L'ingegnere e architetto fiorentino, teorico del restauro architettonico, si era laureato nel 1962 con Piero Sanpaolesi con una tesi sul restauro del complesso di San Pancrazio a Firenze, oggetto negli anni '80 di un progetto di rifunzionalizzazione del complesso, che ricorda per certi versi quello realizzato poi a Pozzuoli. Già nel 1965, funzionario della Soprintendenza di Arezzo, progettava la nuova organizzazione del presbiterio della Basilica di San Francesco, inserendo un'architettura dichiaratamente contemporanea nel contesto storicizzato della chiesa.
Molti anni dopo, Dezzi Bardeschi a Pozzuoli propone l'unione di due realtà apparentemente opposte: il tempio classico e la chiesa tardo barocca. L'ingresso oggi avviene attraverso i resti della facciata e delle prime due cappelle della cattedrale barocca, oltre le quali una nuova facciata in cristallo strutturale riproduce in serigrafia le colonne frontali del pronao andate distrutte. La navata unica, allestita nella cella e nel pronao, vede alte pareti in cristallo strutturale.
Ma il pavimento è alla sua quota originaria del Tempio, mentre il piano dello stilobate è stato scavato al suo interno, realizzando un piano inclinato di raccordo con lo spazio del presbiterio posto ad una quota più bassa, in modo da valorizzare il percorso archeologico sottostante, nel quale sono conservati i resti del podio di età repubblicana identificato con il Capitolium della colonia romana del 194 a.C. Nel presbiterio è stato allestito un nuovo altare, in luogo dell'antico, andato perduto e un ambone artistico in marmo, nel coro invece sono state ricollocate le 13 tele barocche rimosse dopo l'incendio.
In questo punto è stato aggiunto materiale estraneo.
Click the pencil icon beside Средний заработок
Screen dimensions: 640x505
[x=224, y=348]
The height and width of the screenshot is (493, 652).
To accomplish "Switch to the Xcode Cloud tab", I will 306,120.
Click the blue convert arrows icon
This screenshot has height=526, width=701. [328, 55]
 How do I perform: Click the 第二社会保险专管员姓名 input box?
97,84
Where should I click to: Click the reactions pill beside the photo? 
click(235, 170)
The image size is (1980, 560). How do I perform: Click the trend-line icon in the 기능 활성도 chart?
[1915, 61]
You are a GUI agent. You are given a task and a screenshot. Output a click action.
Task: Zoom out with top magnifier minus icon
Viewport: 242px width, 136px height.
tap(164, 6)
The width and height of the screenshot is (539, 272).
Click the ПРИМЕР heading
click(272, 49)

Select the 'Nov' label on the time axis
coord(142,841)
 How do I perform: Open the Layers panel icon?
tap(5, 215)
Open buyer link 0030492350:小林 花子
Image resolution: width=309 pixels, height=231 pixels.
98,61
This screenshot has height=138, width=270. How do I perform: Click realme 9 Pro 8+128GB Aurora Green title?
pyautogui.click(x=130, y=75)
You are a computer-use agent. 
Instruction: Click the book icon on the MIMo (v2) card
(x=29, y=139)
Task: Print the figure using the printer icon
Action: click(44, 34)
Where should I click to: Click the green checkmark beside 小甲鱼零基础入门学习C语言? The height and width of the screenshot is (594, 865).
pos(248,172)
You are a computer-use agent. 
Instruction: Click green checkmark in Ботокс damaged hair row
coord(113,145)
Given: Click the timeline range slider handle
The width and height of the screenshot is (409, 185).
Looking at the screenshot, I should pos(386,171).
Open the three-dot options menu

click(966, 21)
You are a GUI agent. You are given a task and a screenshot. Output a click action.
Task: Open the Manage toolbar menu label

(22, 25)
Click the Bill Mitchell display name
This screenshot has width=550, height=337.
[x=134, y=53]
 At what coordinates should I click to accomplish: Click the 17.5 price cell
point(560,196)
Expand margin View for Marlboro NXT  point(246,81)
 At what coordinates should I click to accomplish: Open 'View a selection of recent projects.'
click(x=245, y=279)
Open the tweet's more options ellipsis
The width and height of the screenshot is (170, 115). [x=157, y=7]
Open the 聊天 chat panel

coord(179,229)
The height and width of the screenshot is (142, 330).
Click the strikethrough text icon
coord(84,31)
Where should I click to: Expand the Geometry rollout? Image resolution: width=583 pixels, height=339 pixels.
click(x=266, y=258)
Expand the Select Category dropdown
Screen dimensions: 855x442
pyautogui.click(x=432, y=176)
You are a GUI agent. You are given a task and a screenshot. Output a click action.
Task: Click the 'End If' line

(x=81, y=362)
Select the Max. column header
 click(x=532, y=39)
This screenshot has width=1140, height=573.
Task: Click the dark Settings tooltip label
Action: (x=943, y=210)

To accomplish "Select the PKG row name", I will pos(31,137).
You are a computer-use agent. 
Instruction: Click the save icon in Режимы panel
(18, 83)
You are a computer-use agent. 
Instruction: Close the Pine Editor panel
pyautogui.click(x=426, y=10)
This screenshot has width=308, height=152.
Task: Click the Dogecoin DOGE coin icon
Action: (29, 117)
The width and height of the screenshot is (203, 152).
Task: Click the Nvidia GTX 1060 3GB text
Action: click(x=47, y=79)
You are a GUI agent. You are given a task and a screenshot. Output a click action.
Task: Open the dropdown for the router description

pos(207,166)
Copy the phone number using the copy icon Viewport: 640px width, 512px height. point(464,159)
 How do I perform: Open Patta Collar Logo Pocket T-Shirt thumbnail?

L'atteggiamento di Dezzi Bardeschi verso la preesistenza è di conservazione totale, senza alcuna integrazione né degli apparati decorativi medioevali deturpati dal progetto settecentesco. Tutte le aggiunte per il progetto di riuso del manufatto (integrazioni delle pavimentazioni, realizzazione degli impianti termici, e della scala di sicurezza) sono realizzate rispettando la struttura preesistente.